The high-resolution spectrum of Ni 2p is fitted into two peaks at 856 eV and 858 eV corresponding to the Ni²⁺ and Ni³⁺ oxidation states, respectively, and a less intense satellite peak appears at 862 eV (Fig. 3d).³⁴ The Co 2p spectrum fitted in a similar way shows two oxidation states, Co²⁺ at 781 eV and Co³⁺ at 783 eV, and a satellite peak at 787 eV (Fig. 3e). These outcomes mean that Co³⁺/Co²⁺ and Ni³⁺/Ni²⁺ redox couples coexist in the metal oxide structure of the NiCoO@BC composites. These redox couples create multiple electroactive sites, enhancing the electrochemical performance.^38,52 Small amount of nitrogen noticed in the composites is originated from the bark of AO, which has 2.1% nitrogen content (Fig. S3b†). That percentage of nitrogen and carbon in the bark of AO is more than those in other biomass parts reported by Raimie H. H. Ibrahim et al.,⁶⁹ as shown in Table S1.† These nitrogen atoms can supply electron donors, which improve the wettability and the electrical conductivity of the NiCoO@BC composite as electrode material.⁷⁰ Additionally, the nitrogen introduced into the carbon matrix has the potential to generate significant pseudocapacitance through faradaic redox reactions in aqueous electrolytes.^14,71 The high-resolution spectra of all the elements in the composites for different synthesis time durations are presented in Fig. S4.† As observed, the nitrogen peak decreases significantly when the synthesis time duration is increased and almost disappears at 16 h, corresponding to the appearance of metal–carbon binding (M–C).

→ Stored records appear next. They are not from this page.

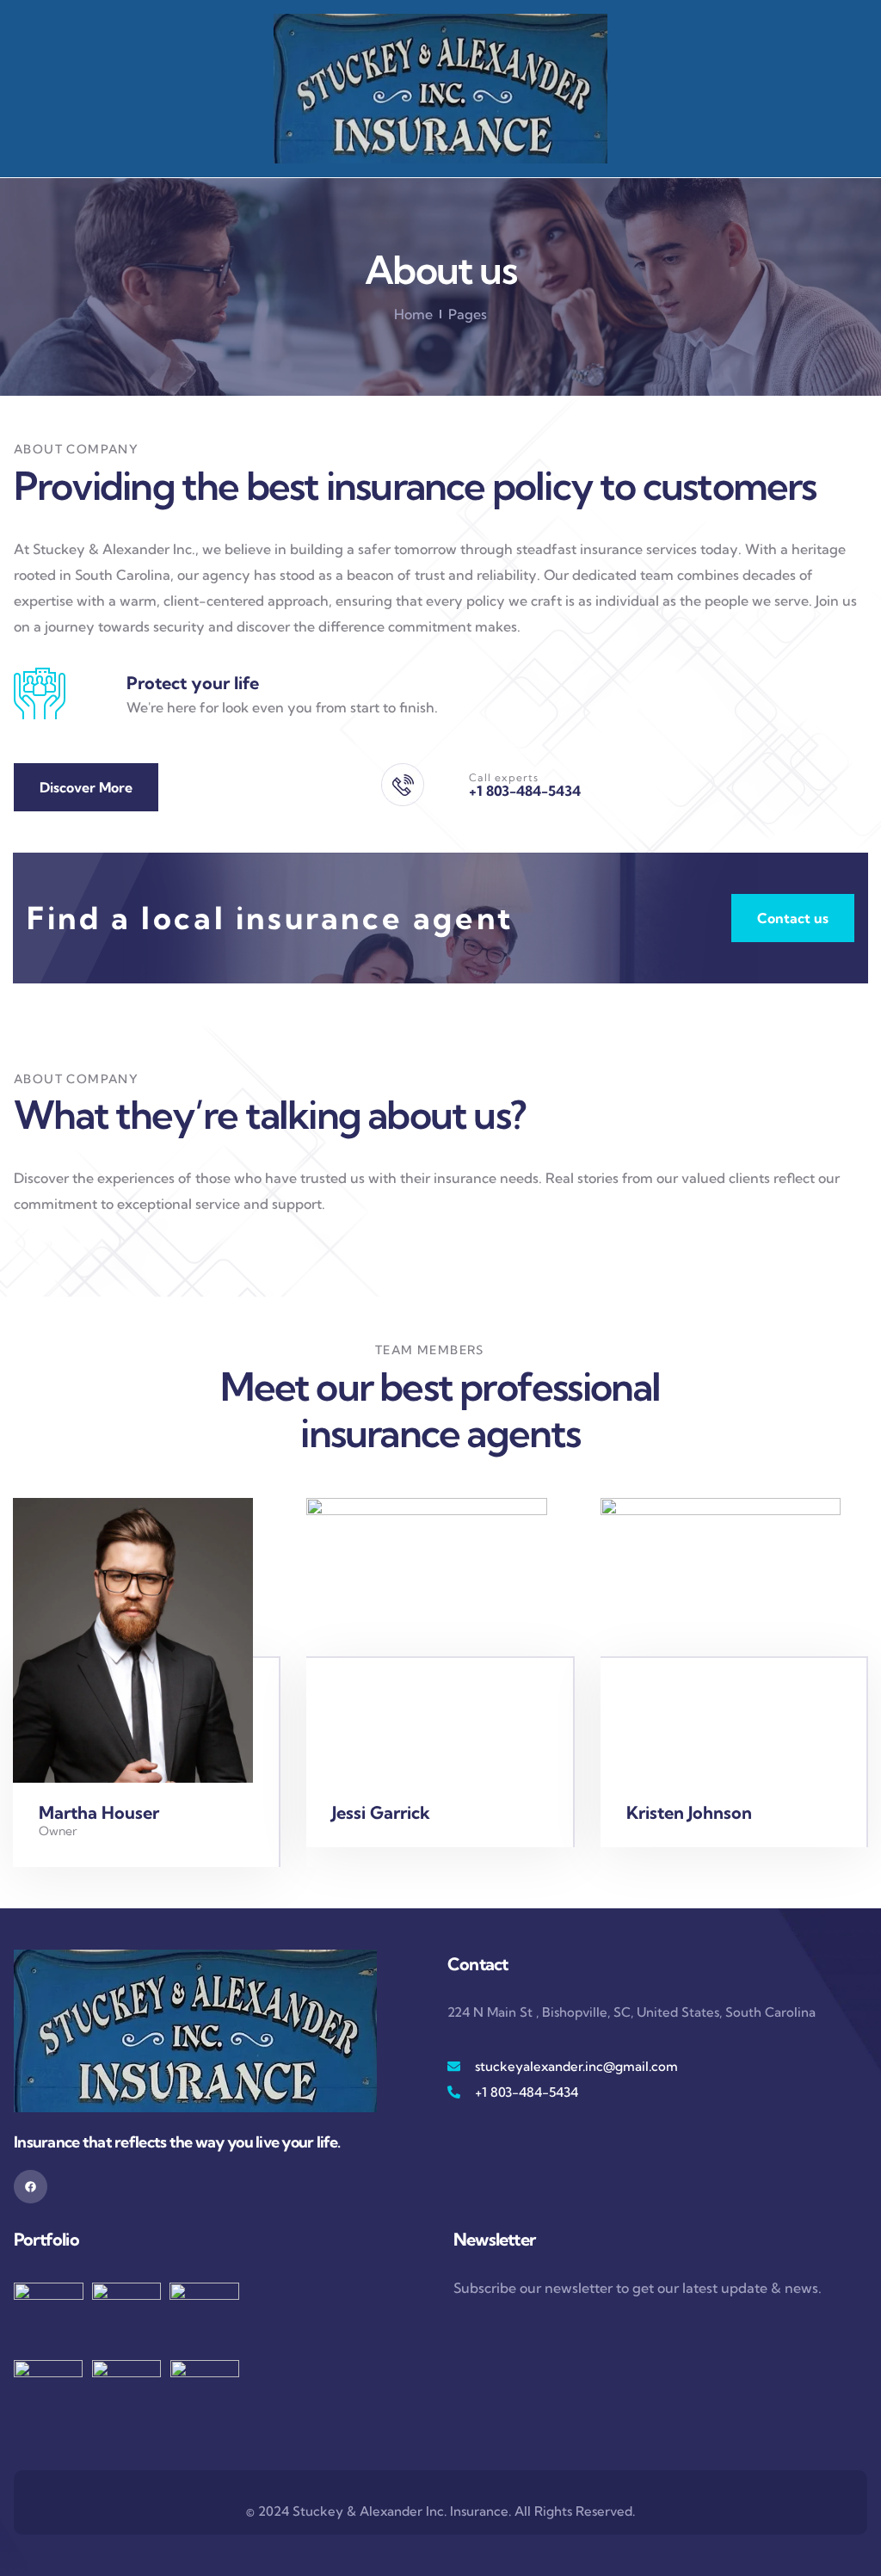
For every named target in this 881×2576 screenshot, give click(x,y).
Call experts (504, 777)
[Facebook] (30, 2186)
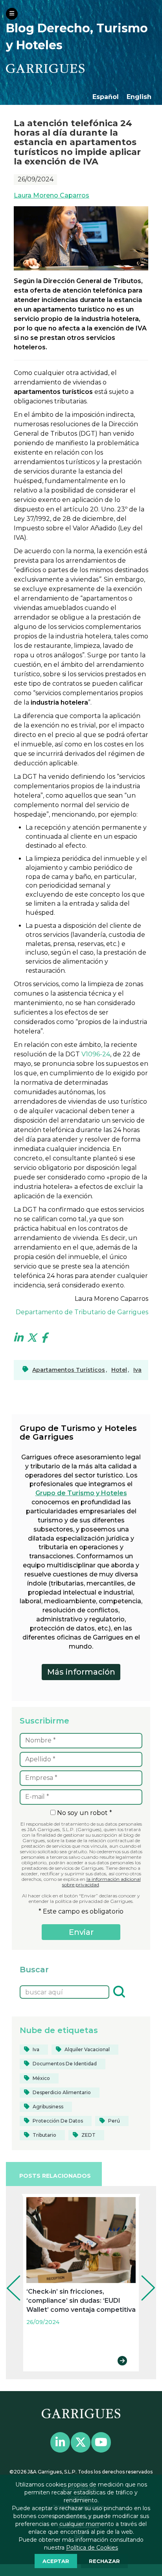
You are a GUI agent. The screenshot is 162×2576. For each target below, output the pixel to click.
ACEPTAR (55, 2561)
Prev (8, 2277)
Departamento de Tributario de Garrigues (82, 1312)
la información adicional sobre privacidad (101, 1882)
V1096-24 (95, 1054)
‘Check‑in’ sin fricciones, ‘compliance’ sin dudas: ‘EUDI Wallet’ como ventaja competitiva (81, 2300)
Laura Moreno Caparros (51, 195)
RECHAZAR (104, 2561)
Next (142, 2277)
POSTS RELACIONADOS (55, 2175)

The morphological features from SEM images (low and high magnifications) of the NiCoO@BC(4 h) composite display microsheet-like structures, as shown in Fig. 4a and b. The micrographs exhibit nanograins (20–50 nm) grown on random sheets. Energy dispersive X-ray spectroscopy (EDS) is used to obtain further information about the distribution of chemical elements within the composite. The mapping images represented in Fig. S5† show that carbon, cobalt, nickel, nitrogen, and oxygen elements are homogeneously distributed in the NiCoO@BC(4 h) composite.

Fig. 4 (a and b) SEM and (c–f) TEM (with SAED) images, (g) absorption/desorption N₂ isotherm, (h) pore size distribution of the NiCoO@BC(4 h) composite.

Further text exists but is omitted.